The Charlotte, N.C.-based group surprised the PET world May 12 when it announced it was laying off its president of 17 years and two other senior staffers.
The small trade group also had a round of layoffs earlier this year, and now is left with only two employees, mainly to maintain some technical expertise in its core recycling area and keep the group from disappearing entirely.
NAPCOR was a victim of an ultracompetitive economy that forced cuts at the bottle manufacturers and resin suppliers that supply most of the trade group's funding. At the same time, PET recycling companies warn that they, too, are really struggling. The amount of PET being recycled in the United States is stagnating, while Asian companies are driving up prices by purchasing about one-third of the available U.S. recycled PET.
NAPCOR has done good work, and hopefully that will continue.

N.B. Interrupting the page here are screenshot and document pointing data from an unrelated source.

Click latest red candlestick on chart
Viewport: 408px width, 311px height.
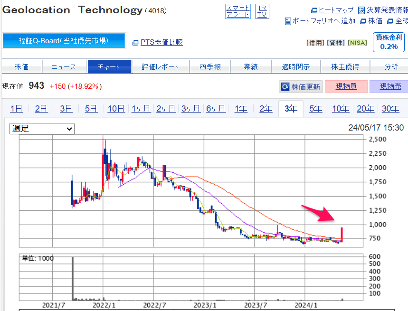(x=342, y=235)
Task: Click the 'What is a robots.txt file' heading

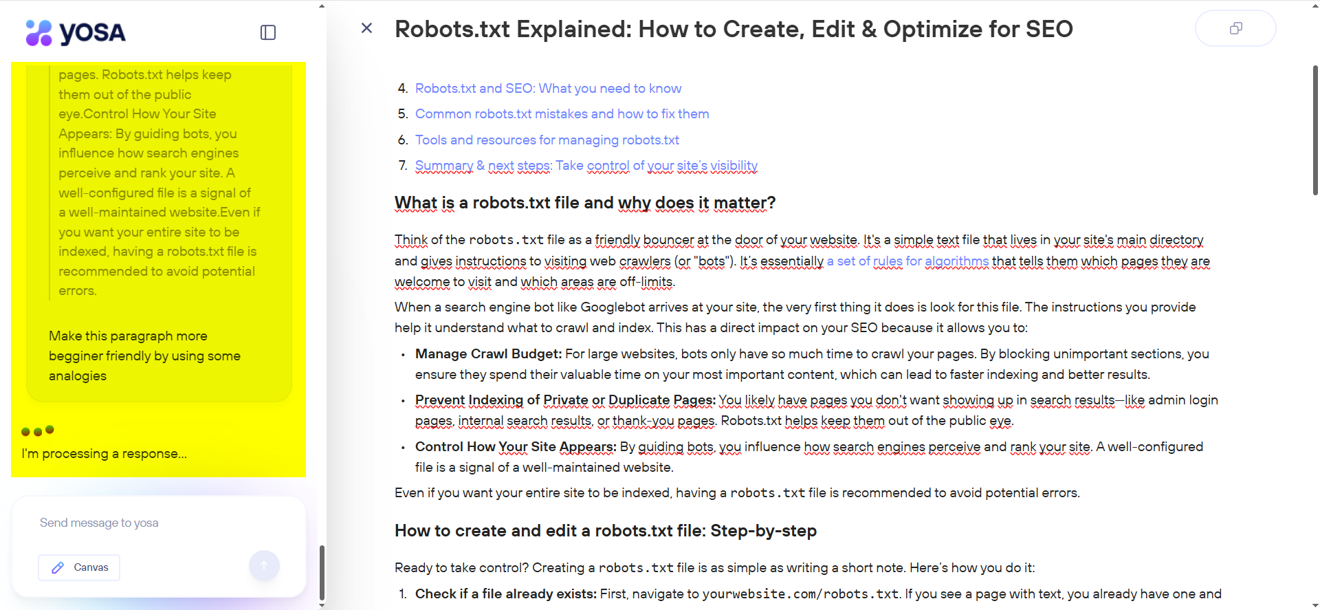Action: click(x=584, y=203)
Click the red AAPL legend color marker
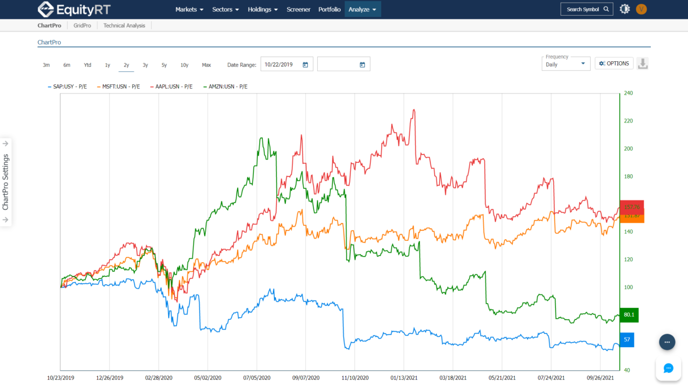 (153, 87)
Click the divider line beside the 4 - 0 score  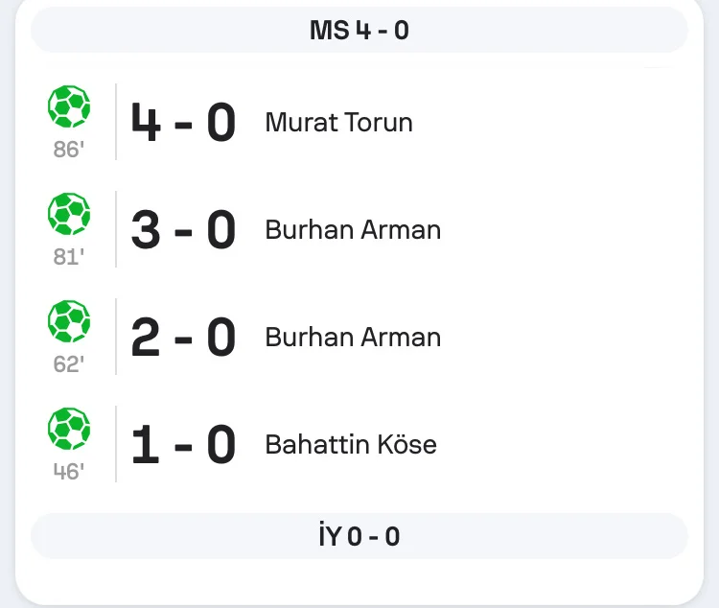coord(116,122)
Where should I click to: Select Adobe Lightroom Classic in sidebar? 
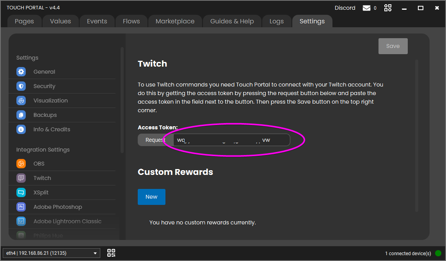pos(67,221)
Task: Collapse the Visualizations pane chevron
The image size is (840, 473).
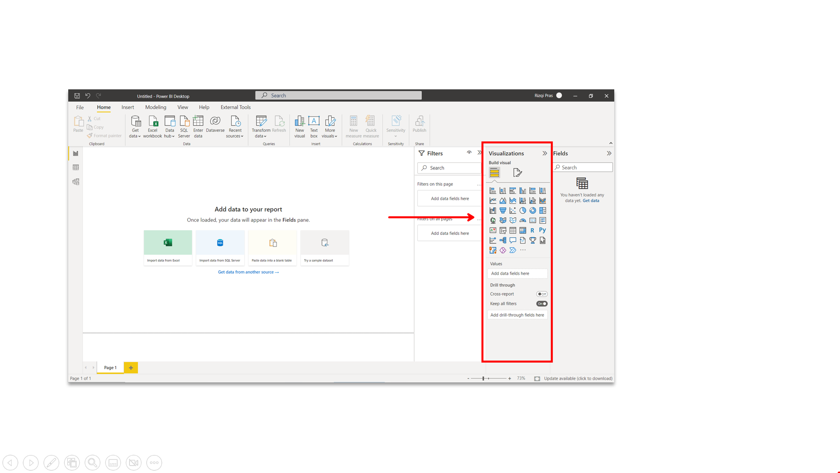Action: click(545, 153)
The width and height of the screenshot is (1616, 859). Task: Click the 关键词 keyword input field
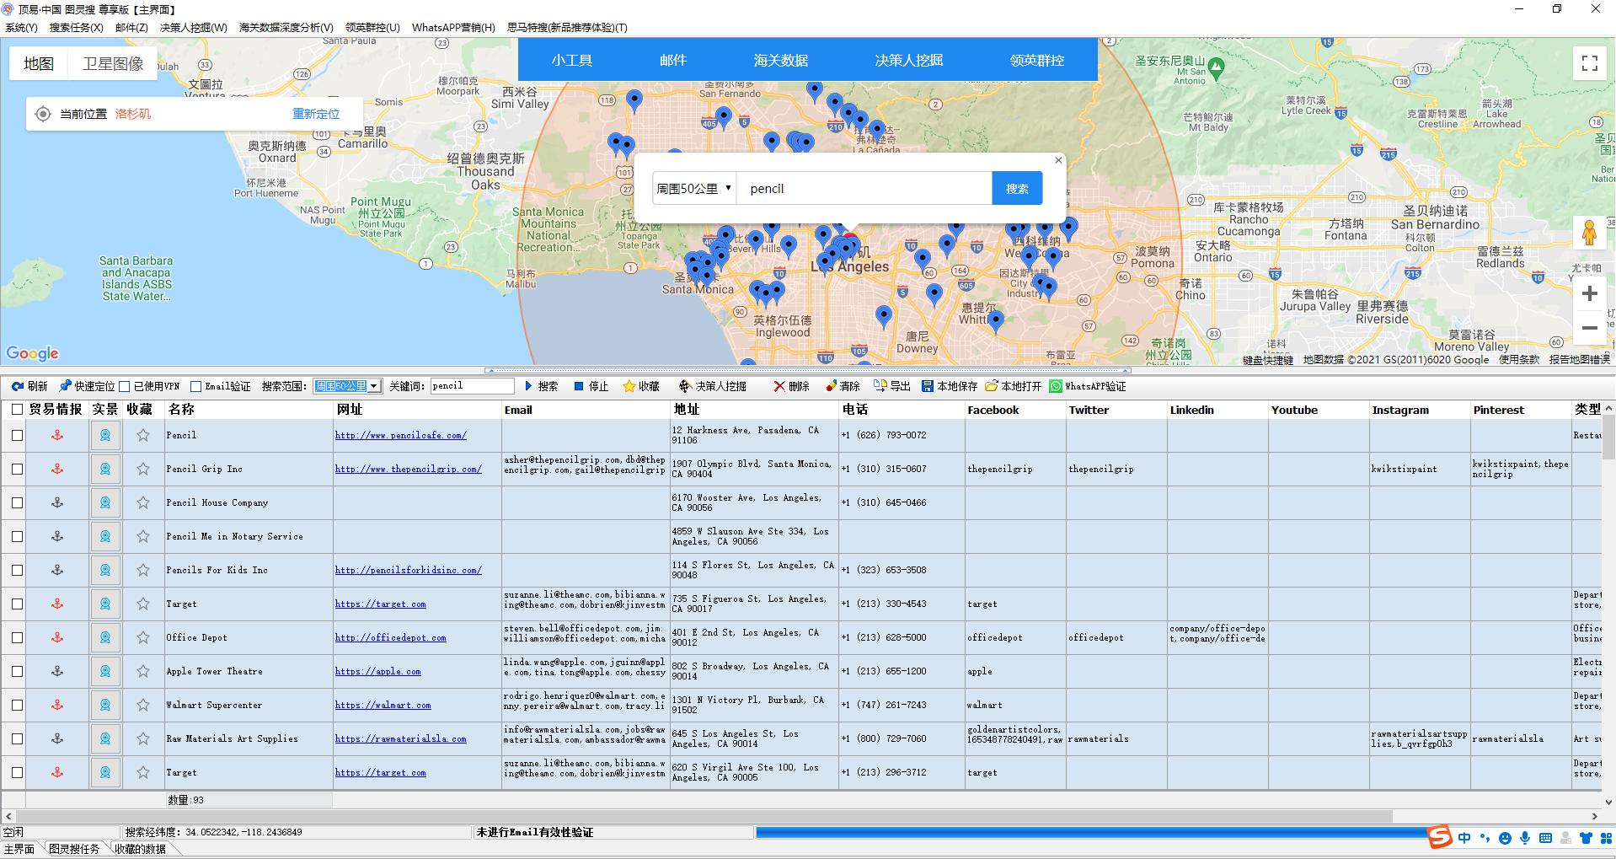click(x=472, y=386)
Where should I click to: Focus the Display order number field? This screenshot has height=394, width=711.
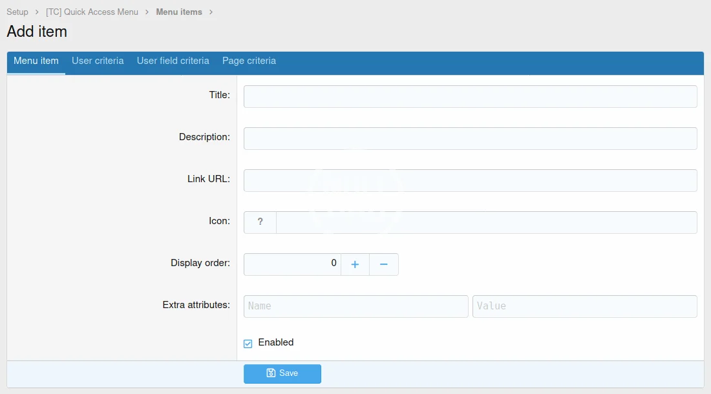pos(292,264)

It has developed programs on recycling at large events and provided technical consulting to develop PET recycling over the years. The dedicated staffers who are leaving - President Luke Schmidt, Vice President Don Kneass and regional director Sandi Childs - will be missed in the tight-knit world of PET recycling.
But frankly, some of the hard times in recycling are of the industry's own making, because it has been unable, or unwilling, to support actions like bottle bills that would really help.
We've long supported container deposits because they're hands-down more effective than what we have now. One comprehensive study in 2002 found that bottle bills have a recycling rate of 60-80 percent, and curbside systems have a rate of 20 percent.
Of course, deposit systems cost more. That same study found that bottle bills cost about 2.2 cents per container, vs. 1.7 cents in curbside systems. A key question is, who pays that cost? Industry, including NAPCOR and its customer groups, bear much of the cost of implementing deposit systems. They have reasonable concerns.
But much of the response from industry - and that includes NAPCOR and its customer groups like the soft drink industry and grocery stores - has been to try to shift the burden onto curbside systems, where taxpayers bear the cost. That's not a reasonable response.
The situation in PET recycling is difficult. Recycling rates for PET containers have dropped from 40 percent in 1995 to 20 percent in 2002.
Recyclers and their trade groups are warning of trouble, as coverage in this week's special report details. And the soft drink industry has summoned its PET suppliers to talk strategy.
We don't see bottle bills as the be-all and end-all. Some recyclers suggest looking at systems in place in parts of Canada and Europe, which more broadly tax all packaging as a way to boost recycling.
If that would address some objections in the soft drink industry that bottle bills unfairly single out one type of packaging, they're worth pursuing.
But what's needed is a real willingness to sit down and look at how to boost PET recycling, and not simply trying to pass the buck, or the bottle.